The news as of the second cup of coffee this morning, and in keeping with today's theme of sturdy, serviceable, professional, not terribly inspired but certainly listenable 70s rock product, we have Jethro Tull's Aqualung and The Alan Parsons Project's Tales Of Mystery and Imagination on the iPod:
LongJump, a vendor of on-demand business applications, has unveiled application programming interfaces to let LongJump's platform deliver a "Database-as-a-Service" offering.
LongJump's new DaaS gives companies self-provision relational database access and storage on-demand, according to the LongJumpers.
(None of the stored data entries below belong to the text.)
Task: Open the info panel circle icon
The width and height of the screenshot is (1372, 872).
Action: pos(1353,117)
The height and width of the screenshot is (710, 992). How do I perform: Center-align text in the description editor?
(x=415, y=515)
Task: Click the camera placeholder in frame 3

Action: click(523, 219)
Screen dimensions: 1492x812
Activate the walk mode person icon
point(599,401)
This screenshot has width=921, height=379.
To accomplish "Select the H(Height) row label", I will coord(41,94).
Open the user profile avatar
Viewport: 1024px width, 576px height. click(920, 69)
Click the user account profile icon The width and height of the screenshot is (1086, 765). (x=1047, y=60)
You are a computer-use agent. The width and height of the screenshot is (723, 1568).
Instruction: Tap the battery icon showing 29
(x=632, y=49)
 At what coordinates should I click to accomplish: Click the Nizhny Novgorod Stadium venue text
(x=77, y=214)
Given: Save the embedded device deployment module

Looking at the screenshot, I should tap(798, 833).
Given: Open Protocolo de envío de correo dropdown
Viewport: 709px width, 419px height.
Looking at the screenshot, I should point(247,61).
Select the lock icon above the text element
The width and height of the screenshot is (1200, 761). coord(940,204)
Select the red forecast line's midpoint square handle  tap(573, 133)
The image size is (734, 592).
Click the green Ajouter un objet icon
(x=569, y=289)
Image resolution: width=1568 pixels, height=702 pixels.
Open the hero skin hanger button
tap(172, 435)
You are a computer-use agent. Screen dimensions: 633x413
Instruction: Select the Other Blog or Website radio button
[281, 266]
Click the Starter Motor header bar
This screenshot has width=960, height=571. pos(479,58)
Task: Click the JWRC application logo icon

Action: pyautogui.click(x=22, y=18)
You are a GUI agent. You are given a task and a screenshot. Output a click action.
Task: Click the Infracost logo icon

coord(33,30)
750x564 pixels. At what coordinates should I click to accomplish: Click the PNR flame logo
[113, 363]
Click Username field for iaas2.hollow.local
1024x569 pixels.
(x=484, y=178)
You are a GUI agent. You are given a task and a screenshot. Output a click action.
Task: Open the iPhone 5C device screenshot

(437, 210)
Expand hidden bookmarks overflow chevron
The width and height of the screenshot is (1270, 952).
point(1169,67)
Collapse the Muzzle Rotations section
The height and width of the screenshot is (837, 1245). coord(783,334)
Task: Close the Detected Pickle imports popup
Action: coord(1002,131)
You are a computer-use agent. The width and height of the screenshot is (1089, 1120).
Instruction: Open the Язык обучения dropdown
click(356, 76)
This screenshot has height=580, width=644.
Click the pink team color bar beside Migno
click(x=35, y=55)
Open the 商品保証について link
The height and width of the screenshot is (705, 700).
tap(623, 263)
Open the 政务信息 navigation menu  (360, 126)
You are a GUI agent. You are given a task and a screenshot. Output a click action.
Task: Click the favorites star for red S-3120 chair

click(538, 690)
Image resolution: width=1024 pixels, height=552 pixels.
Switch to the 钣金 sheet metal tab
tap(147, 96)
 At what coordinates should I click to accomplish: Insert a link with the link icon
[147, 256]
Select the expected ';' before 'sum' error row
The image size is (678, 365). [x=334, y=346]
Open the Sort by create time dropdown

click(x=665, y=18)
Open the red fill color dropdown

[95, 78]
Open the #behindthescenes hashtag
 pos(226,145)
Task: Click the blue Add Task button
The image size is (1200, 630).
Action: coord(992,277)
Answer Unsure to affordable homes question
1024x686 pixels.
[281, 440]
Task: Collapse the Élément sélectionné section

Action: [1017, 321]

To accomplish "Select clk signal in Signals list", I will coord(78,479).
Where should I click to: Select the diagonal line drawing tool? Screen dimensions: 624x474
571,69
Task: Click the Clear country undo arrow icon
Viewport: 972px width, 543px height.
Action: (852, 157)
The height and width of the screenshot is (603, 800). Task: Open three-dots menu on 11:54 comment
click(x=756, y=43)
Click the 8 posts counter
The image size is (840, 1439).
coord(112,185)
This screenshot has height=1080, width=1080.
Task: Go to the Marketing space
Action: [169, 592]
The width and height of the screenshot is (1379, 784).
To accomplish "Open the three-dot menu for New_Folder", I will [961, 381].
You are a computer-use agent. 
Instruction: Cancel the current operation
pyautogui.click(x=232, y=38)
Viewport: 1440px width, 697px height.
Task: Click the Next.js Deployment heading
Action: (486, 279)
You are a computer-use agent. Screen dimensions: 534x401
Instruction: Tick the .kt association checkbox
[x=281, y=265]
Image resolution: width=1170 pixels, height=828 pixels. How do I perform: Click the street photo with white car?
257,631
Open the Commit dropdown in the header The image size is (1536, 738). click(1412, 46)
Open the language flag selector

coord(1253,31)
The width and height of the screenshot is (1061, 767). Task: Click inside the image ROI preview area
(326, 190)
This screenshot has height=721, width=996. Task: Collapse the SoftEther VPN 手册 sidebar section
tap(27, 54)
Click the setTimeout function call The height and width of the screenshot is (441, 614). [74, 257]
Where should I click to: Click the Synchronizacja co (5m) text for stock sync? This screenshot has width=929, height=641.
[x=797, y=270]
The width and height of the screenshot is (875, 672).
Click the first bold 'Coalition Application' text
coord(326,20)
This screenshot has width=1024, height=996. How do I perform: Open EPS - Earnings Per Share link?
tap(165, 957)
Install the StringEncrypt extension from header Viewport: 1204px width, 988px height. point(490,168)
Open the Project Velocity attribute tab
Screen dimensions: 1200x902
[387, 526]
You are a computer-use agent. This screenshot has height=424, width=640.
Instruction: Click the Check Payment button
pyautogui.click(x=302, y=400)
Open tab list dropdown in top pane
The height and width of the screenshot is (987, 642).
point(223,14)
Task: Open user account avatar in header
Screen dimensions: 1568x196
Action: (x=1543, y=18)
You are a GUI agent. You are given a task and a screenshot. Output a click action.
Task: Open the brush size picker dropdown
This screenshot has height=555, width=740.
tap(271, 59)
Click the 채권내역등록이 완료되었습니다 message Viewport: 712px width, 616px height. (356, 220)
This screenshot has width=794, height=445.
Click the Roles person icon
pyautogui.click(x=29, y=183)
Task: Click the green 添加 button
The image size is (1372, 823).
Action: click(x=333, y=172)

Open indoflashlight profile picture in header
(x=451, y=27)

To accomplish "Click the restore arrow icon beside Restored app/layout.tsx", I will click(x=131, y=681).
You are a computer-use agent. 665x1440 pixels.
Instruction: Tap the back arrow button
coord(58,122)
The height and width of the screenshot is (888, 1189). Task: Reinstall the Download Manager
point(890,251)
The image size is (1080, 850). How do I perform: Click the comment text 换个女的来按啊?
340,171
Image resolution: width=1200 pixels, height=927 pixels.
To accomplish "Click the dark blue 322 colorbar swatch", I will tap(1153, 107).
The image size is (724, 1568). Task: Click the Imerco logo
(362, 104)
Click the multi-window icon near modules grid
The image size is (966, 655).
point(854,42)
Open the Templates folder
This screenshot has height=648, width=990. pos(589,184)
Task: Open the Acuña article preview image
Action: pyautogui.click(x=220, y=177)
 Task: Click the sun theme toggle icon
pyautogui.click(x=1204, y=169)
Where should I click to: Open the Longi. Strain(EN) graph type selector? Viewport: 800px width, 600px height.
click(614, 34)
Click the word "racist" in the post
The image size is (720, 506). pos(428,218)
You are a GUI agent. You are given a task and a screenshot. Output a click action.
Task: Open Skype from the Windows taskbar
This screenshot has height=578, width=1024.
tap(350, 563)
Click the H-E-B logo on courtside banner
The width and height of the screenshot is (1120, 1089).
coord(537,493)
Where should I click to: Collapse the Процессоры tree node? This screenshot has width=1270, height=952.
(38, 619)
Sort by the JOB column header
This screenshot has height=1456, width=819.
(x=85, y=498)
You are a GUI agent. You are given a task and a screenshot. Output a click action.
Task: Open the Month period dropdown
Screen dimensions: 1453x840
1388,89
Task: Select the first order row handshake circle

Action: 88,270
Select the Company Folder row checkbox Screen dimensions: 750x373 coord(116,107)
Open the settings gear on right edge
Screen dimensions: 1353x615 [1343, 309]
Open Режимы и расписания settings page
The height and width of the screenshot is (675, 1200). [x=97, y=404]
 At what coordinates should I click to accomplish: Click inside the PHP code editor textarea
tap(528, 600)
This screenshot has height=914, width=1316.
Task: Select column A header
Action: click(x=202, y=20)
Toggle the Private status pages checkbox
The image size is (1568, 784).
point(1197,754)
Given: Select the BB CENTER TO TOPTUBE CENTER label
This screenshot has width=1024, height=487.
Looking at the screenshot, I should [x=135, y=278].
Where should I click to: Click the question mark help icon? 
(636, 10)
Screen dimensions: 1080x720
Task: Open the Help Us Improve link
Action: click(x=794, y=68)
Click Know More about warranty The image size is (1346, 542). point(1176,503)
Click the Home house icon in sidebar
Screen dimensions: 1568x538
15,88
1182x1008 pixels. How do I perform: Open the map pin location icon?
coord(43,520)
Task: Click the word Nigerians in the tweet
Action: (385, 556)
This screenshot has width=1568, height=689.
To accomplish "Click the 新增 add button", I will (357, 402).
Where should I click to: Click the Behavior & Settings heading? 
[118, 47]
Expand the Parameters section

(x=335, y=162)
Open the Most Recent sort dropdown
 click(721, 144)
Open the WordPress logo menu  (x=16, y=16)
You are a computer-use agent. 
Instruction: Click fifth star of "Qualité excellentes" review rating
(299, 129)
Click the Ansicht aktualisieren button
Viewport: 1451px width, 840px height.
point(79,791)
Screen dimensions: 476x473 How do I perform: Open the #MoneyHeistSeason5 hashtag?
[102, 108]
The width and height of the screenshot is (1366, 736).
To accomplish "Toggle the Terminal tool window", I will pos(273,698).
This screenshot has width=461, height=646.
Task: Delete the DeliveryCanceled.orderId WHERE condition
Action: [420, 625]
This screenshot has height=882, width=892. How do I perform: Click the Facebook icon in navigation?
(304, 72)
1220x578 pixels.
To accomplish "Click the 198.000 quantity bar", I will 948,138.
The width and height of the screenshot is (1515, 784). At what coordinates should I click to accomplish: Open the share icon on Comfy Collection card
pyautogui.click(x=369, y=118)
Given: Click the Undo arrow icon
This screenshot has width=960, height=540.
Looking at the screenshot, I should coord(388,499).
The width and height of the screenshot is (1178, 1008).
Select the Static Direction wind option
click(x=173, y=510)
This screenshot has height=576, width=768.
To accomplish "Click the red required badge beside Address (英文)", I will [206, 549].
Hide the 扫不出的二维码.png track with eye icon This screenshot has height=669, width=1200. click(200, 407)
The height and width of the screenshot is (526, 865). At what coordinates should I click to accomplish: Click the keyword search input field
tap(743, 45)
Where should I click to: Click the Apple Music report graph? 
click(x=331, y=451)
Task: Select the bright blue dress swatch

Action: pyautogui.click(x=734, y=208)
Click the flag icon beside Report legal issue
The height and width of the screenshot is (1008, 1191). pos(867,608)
Similar to Amazon's S3 on-demand storage service, LongJump gives developers something for housing their Web-based applications.
LongJump's DaaS provides an environment for hosting a Web-enabled database marketed as "cutting the costs and easing the hassles for entrepreneurs and developers who would otherwise have to purchase a database server, provision it, address data access and availability issues, manage backup and replication issues, and tackle security and data protection."
"Businesses want unified Web applications that help them manage their critical business information and processes with increased team communication and collaboration," said Pankaj Malviya, LongJump's founder and CEO.
Company officials say a "surprisingly large number" of businesses manage, share, and update important company data in spreadsheets and ad-hoc databases. These databases are usually put together by business analysts or team members who take the initiative to solve a problem but often lack the performance, access control, security, maintenance, or backup to ensure data and keep teams from effectively collaborating around that data.
Data loaded into LongJump is accessible to team members via a Web browser. Alternatively, Web developers can build integrated data-driven Web sites without managing a database infrastructure.
Drishti-Soft Solutions, a vendor of contact center products, has announced new enhancements in the upgraded version of its flagship DACX Contact Center Suite v3.2.
In this release, company officials say, the focus has been on improving IT management and maintenance and "reducing the IT hassles that SME contact centers are constantly grappling with."
According to Nayan Jain, CTO, SME contact centers spend on an average "11 hours of productive time every month, which can be attributed to human error, with respect to IT management and maintenance."
The company's business proposition is that by automating most of the manual operations and eliminating the need for human intervention in tedious and error-prone IT operations, their contact center suite lets IT personnel focus on other activities.
The primary drivers for the roll-out of this release are automation, configuration & control of maintenance related functions in the IT department, the Drishtians say, adding that "VoIP management tools have also been enhanced."
Some enhancements include automatic history cleanup letting IT schedule regular cleanup activities, monitoring of system resources with alarms and notifications for errors/ issues on system, automatic system resource management like disk-space, bandwidth and CPU and separation of offline and online reporting to facilitate faster response time for frequently used reports.
There's also a new feature to track detailed telephony failure cause for improved VoIP management, composite entity support for automated switch-over between the VoIP providers to minimize any impact due to poor performance of telephony services, and the addition of advanced reports including Key Performance Indicators, filter based interval reports and Call Duration Record Sum in DACX-M.
Cardiff, a division of Autonomy Corporation and a vendor of BPM and intelligent document products, has announced that Hunt Construction Group has expanded its use of Cardiff LiquidOffice technology to streamline and enhance "a multitude of project management and approval processes related to its worldwide commercial construction initiatives."
Hunt, founded in 1944, completes over $1.8 billion of commercial construction work annually and has between six and eight billion dollars of work under contract at any given time.
"Moving from a system of manual and paper-based project status tracking to a secure online system based on Cardiff LiquidOffice has streamlined many core construction management processes at Hunt," said Steve Atkins, vice president and chief financial officer at Hunt Construction Group.
With its decision to extend its Cardiff LiquidOffice implementation, Hunt will now have access to expanded BPM capabilities such as business process modeling and Mobile BPM, the Cardiffites say.
Solix Technologies, a vendor of Enterprise Data Management products sold to enterprise customers, has announced that the Solix Enterprise Data Management Suite now supports the Oracle
Database 11g, including the Total Recall and Partitioning options.
Solix EDMS "addresses both compliance and information lifecycle management requirements through four complementary products: Solix Enterprise Archiving, Solix Secure Test and Development, Solix Application Sunsetting and Migration, and Solix Data Auditor," according to the Solixians.